■ Task instructions ■
All lines of the material that contain "computer" must be copied out.

+ + + + + + +

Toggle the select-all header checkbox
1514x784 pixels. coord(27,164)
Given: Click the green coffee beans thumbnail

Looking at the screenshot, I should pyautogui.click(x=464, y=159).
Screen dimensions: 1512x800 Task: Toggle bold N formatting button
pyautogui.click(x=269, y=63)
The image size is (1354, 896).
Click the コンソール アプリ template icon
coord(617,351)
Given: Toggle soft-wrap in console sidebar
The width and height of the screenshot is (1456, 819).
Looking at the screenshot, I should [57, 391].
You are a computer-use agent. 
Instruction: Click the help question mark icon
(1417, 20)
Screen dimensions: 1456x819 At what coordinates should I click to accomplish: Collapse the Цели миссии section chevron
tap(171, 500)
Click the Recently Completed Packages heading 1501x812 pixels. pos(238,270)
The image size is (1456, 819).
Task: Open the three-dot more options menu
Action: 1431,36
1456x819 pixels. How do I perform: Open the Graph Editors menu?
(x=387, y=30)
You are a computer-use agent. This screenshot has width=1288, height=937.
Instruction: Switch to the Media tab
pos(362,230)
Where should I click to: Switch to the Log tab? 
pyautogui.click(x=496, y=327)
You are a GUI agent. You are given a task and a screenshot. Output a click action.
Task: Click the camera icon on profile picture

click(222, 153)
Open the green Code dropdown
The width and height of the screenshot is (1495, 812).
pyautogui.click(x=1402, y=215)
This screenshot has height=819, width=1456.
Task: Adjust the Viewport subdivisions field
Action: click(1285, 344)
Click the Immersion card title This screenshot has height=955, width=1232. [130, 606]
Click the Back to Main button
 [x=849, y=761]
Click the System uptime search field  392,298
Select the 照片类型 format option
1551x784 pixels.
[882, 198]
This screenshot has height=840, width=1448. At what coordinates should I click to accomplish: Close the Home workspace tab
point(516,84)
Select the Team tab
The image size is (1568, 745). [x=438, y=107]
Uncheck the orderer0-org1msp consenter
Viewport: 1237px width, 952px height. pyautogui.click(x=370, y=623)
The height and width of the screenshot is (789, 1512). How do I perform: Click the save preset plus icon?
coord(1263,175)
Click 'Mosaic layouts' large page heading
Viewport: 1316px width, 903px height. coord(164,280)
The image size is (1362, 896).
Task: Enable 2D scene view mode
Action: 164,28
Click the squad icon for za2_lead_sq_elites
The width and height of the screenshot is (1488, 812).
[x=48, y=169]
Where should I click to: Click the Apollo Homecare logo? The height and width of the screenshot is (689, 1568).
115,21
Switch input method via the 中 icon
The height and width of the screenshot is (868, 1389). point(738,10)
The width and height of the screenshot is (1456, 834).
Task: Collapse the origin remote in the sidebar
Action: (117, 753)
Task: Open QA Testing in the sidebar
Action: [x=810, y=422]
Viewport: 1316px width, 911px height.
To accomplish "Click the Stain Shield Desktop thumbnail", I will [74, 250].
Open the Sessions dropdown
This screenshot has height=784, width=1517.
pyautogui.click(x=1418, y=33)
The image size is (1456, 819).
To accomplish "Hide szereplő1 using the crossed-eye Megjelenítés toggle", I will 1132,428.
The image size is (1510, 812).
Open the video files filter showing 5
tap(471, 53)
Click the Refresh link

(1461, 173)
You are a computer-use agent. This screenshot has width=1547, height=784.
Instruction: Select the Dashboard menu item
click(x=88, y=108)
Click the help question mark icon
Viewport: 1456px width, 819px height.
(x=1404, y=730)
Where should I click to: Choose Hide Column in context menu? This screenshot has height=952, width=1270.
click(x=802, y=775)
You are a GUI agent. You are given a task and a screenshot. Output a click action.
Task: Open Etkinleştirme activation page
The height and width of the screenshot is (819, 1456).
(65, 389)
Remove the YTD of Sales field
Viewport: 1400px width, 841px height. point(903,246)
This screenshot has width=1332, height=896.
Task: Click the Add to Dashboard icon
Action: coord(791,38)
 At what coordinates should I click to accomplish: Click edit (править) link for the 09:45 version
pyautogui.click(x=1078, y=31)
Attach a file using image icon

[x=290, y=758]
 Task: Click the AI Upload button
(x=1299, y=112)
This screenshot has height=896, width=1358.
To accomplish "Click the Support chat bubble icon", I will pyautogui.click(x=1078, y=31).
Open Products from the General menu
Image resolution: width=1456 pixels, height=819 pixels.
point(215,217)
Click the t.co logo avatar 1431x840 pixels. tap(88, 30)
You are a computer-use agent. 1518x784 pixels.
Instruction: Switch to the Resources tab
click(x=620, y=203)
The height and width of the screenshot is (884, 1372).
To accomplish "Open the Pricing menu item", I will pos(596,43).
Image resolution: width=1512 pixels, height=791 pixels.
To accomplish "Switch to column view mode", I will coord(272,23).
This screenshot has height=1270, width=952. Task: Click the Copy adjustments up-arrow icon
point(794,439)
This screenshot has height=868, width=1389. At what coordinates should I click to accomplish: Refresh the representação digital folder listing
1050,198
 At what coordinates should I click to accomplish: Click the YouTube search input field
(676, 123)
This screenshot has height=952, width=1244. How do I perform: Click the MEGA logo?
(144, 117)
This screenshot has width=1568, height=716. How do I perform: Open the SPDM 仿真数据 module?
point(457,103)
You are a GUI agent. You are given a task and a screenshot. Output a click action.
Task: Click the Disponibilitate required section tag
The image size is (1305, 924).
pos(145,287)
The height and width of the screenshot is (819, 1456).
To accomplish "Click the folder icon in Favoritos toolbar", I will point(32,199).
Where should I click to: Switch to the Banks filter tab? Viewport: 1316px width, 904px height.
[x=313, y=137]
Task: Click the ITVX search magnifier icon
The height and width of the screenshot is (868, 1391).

+ + + + + + +

■ Finished task ■
You are a computer-use agent. 
You are a computer-use agent. This screenshot has width=1288, height=937.
You are a computer-use agent. This screenshot has width=1547, height=784.
You are a computer-use agent. 1518x784 pixels.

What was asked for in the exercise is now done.